#### About this task
Your answer should be the lines from the one with "View the response Cookies (2) tab" to the end of the data below, both included, exact and free of pictures.

#### Collected data
"""
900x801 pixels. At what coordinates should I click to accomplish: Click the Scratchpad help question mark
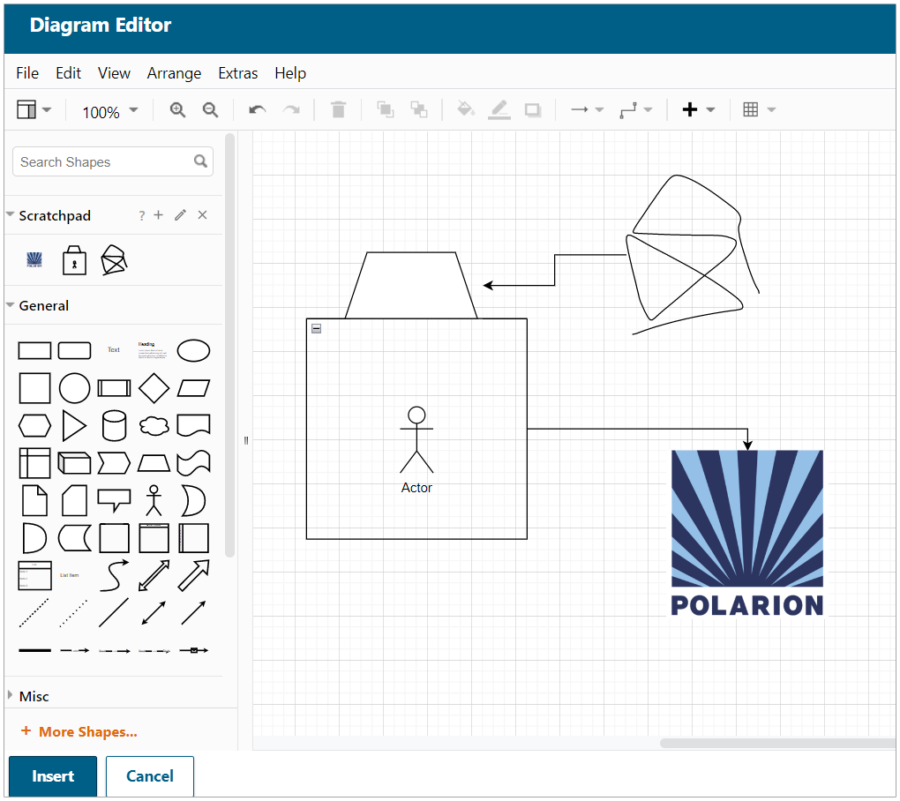point(141,215)

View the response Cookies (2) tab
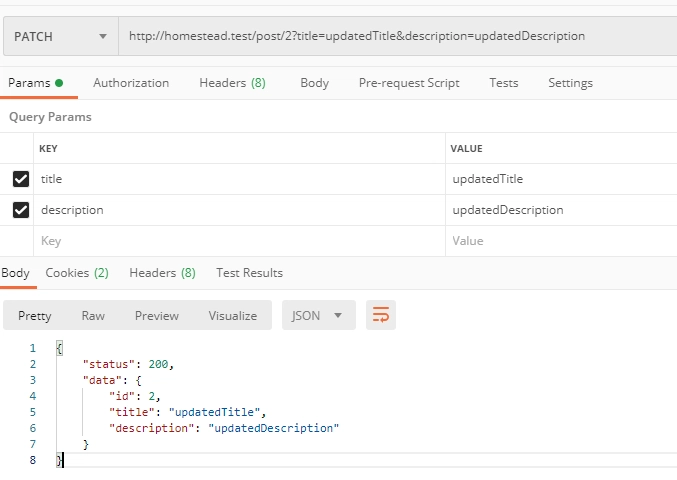(77, 272)
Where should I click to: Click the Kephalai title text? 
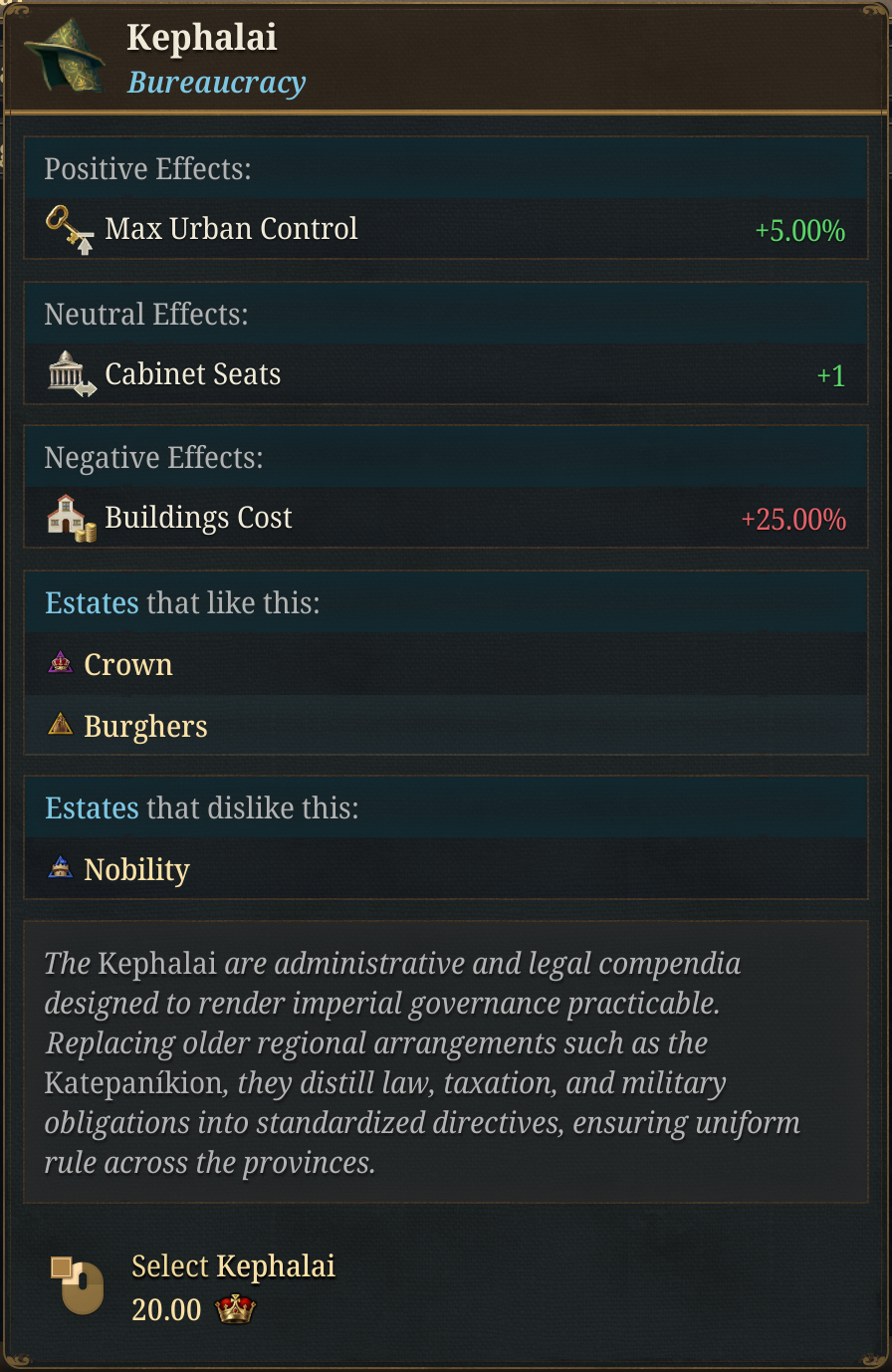pyautogui.click(x=202, y=38)
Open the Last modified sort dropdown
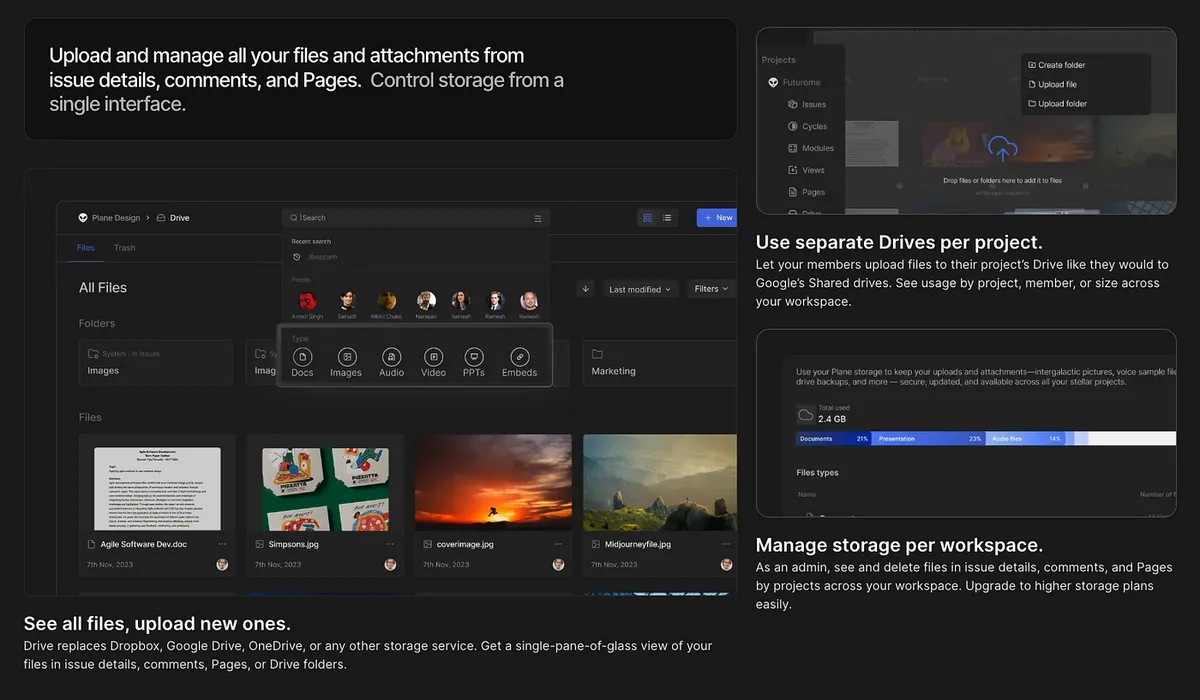 point(641,289)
"""
#### Answer area
View the response Cookies (2) tab
(77, 272)
Where should I click to: Click the Kephalai title text? 
pyautogui.click(x=202, y=38)
Open the Last modified sort dropdown
 point(641,289)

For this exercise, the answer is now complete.